A TEENAGER died after injecting herself with her partner’s insulin, an inquest has concluded.
Charlie Dunne was admitted to Royal Bolton Hospital on December 17 after her partner, Terence Rhoden, found her unconscious on the living-room floor of her Atherton flat when he returned from an appointment.
The inquest at Bolton Coroner’s Court heard that Charlie, aged 19, was found to have a blood sugar level of 1.1, instead of the usual level of around five.
Dr Emma Wheatley treated Charlie, of Roberts Street, when she was transferred to intensive care.
She said: “Normally when the blood sugar level returns to normal the patient will regain consciousness unless the blood sugar is low for a long time.”
A post-mortem examination following Charlie’s death on December 23, 2013, showed she also had bronchial pneumonia, but pathologist David Bisset explained that this was not uncommon in someone who had suffered a period of unconsciousness or immobility.
Her cause of death was given as bronchial pneumonia and hypoglycaemic brain damage brought on by insulin-induced hypoglycaemia, and area coroner Alan Walsh recorded that Charlie died as a result of misadventure.
He said: “There is no evidence that Charlie intended to harm herself. This was likely a cry for attention that had the most dramatic and catastrophic consequences.
“I believe Charlie knew how to use the insulin pen, but it is unlikely that she would have known the consequences of injecting insulin.”
The inquest heard that Charlie was a bubbly and energetic teenager but that she had sought help for panic attacks and anxiety in the past.

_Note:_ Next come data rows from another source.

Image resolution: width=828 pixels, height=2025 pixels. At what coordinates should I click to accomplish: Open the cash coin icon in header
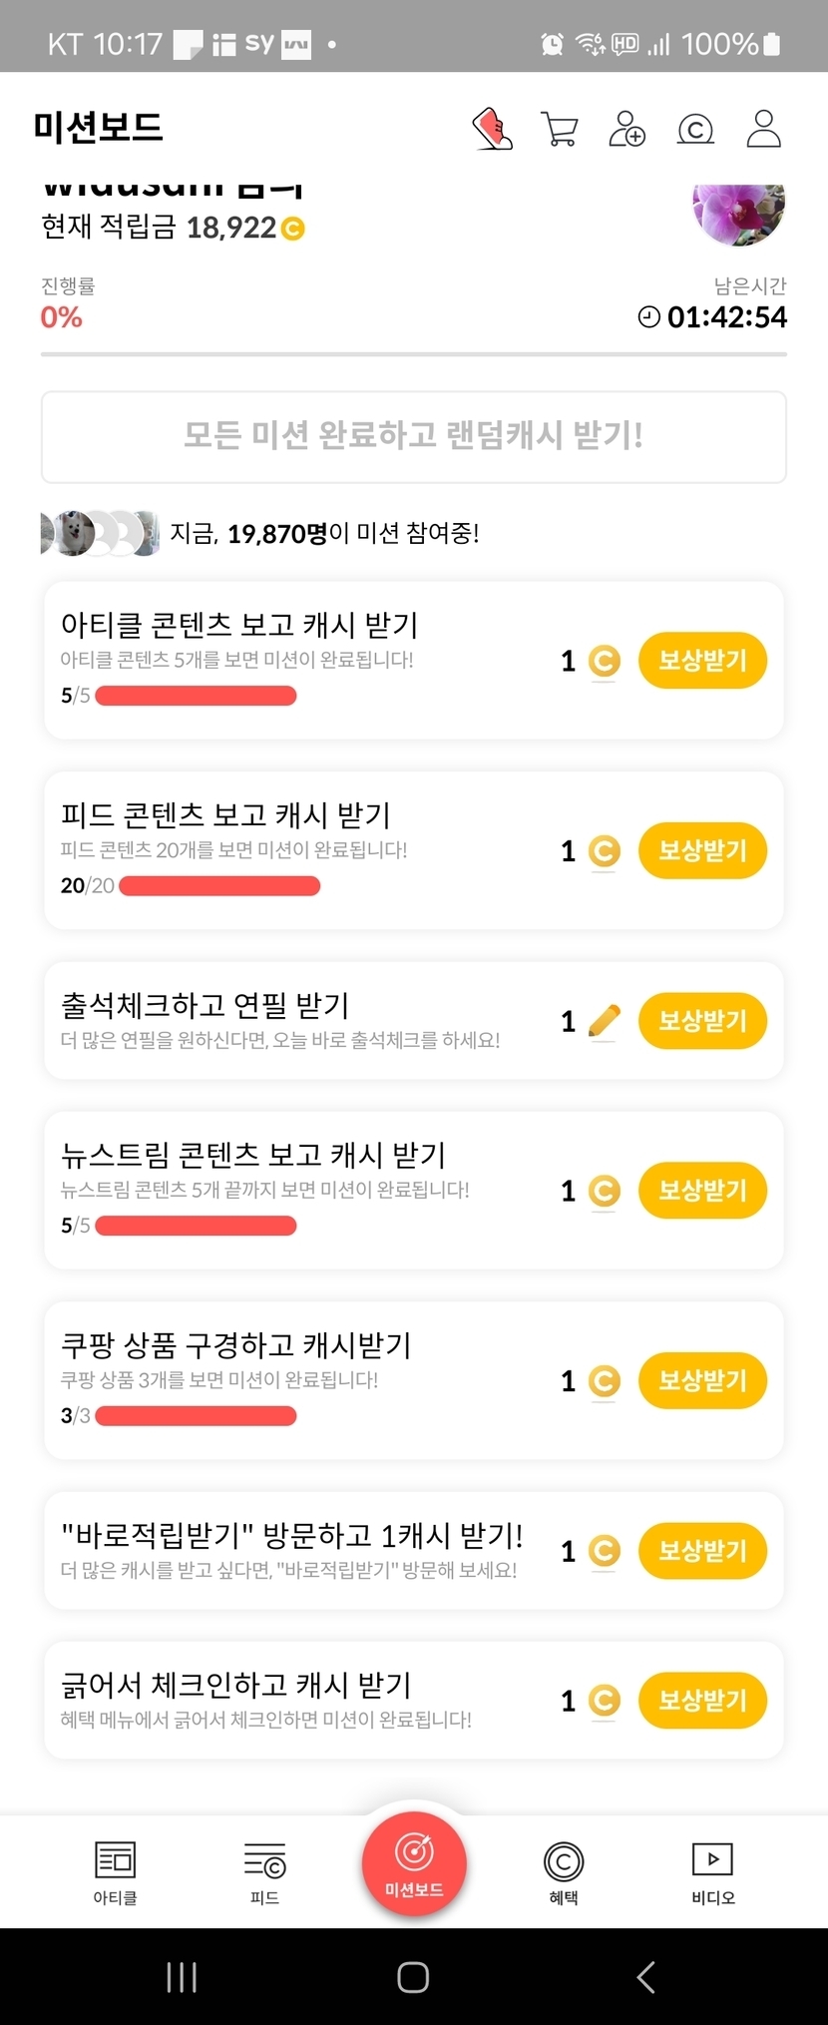point(695,129)
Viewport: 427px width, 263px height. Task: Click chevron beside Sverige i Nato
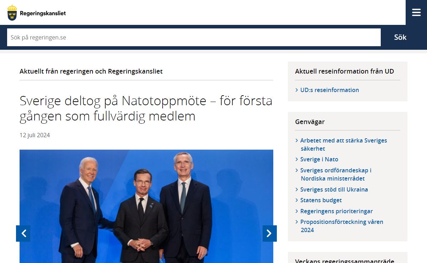297,159
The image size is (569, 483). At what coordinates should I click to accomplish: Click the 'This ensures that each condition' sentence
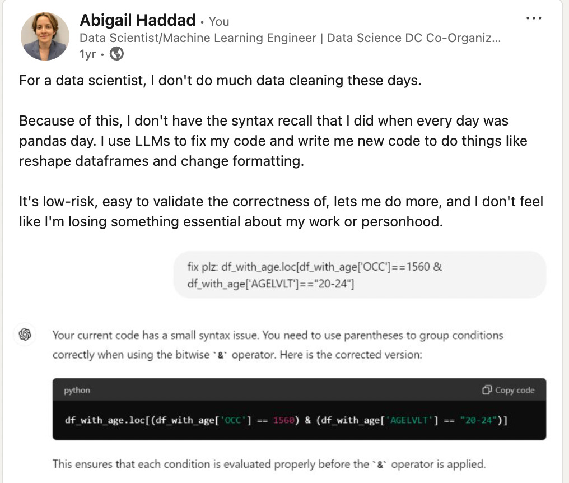(x=269, y=463)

In a statement, her former boyfriend, Lee Eckersley, said that in the past she had tried to take pills and drink Coke, even though she was allergic to caffeine, but he thought it was just a way of getting his attention.
Mr Rhoden, who is diabetic, told the court that he had found an empty insulin pen on the sofa next to Charlie which had not been there when he left her several hours earlier.
It had been in the fridge, where he kept his unused pens, and was the last one in a box, which he later found in the bin.
Charlie’s uncle, Andrew Dunne, told the court that Mr Rhoden had told him in the corridor of the hospital that he had injected Charlie with insulin two weeks before her death because she had heard it could cause people to lose weight.
Mr Rhoden disputed this, however, saying he had ‘never injected Charlie with insulin’ and would have noticed if she had been injecting herself.
Greater Manchester Police investigated the circumstances surrounding Charlie’s death and were satisfied that there was no third party involvement.